Someone who has been in the sun that cannot drink easily - not unreasonable.

Witchend · 10/08/2019 13:24

I'd agree it isn't sunstroke.

However a trapped air bubble from a single mouthful of fizzy drink-although it's also happened with non-fizzy drinks too? Doesn't sound any more plausible.

ThisMustBeMyDream · 10/08/2019 13:25

No Jessbow, he doesn't mean dehydrated I could drink, I just had intense pain from trapped wind essentially.

OP posts:
OliveToboogie · 10/08/2019 13:29

Just ignore him. Smile and nod. Don't go on holiday with him again.

GeorgiaGirl52 · 10/08/2019 13:36

I have had that happen with Coke Zero, but not with any other drink. The pain is intense like what I imagined a heart attack might feel like. I avoid Coke Zero totally Diet Coke is fine. Never any problems.

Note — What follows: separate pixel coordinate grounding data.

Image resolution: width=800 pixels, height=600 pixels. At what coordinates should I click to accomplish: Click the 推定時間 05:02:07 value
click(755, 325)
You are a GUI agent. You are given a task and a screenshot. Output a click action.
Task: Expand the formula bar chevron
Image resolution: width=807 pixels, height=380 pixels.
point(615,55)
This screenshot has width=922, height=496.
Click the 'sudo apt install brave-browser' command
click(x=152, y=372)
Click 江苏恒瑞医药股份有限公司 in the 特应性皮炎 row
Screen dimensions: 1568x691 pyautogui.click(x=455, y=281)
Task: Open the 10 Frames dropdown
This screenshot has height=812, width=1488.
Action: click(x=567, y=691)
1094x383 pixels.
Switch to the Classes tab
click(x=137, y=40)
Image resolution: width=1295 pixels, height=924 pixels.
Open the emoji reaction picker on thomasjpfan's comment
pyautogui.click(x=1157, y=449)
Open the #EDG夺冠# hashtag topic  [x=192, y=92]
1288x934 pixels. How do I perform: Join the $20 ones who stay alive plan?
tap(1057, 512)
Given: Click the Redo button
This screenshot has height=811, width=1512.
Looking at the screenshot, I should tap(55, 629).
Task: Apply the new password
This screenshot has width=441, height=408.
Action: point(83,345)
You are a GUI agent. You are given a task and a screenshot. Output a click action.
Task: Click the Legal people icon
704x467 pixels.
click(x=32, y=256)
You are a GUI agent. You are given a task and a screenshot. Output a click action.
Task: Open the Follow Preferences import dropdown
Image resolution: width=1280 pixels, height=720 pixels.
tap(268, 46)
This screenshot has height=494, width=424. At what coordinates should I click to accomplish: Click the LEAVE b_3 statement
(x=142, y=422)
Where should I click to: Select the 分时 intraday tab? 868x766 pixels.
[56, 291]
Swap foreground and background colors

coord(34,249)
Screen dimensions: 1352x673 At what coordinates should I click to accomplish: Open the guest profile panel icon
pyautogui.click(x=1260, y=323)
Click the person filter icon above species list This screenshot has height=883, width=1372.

ThisMustBeMyDream · 10/08/2019 22:31

Witchend, the cause of it doesn't matter so much. Intense pain (from any source) can trigger a vasovagal response.
The fact mine comes from trapped wind amongst other things (adrenaline being another) is just a cause for the effect.
Have you never had painful trapped wind?
Also, if you google, it is an actual thing, although it tends to happen more frequently than it has to me.

OP posts:
ThisMustBeMyDream · 10/08/2019 22:34

www.ncbi.nlm.nih.gov/pmc/articles/PMC4888336/

OP posts:
ClemDanFango · 10/08/2019 22:42

I think you have to learn not to give a fuck what he thinks or says.
You’re giving him far too much power over your emotions. Adopt a breezy “ok dad whatever you say” and change the subject. He knows how to push your buttons so don’t let him.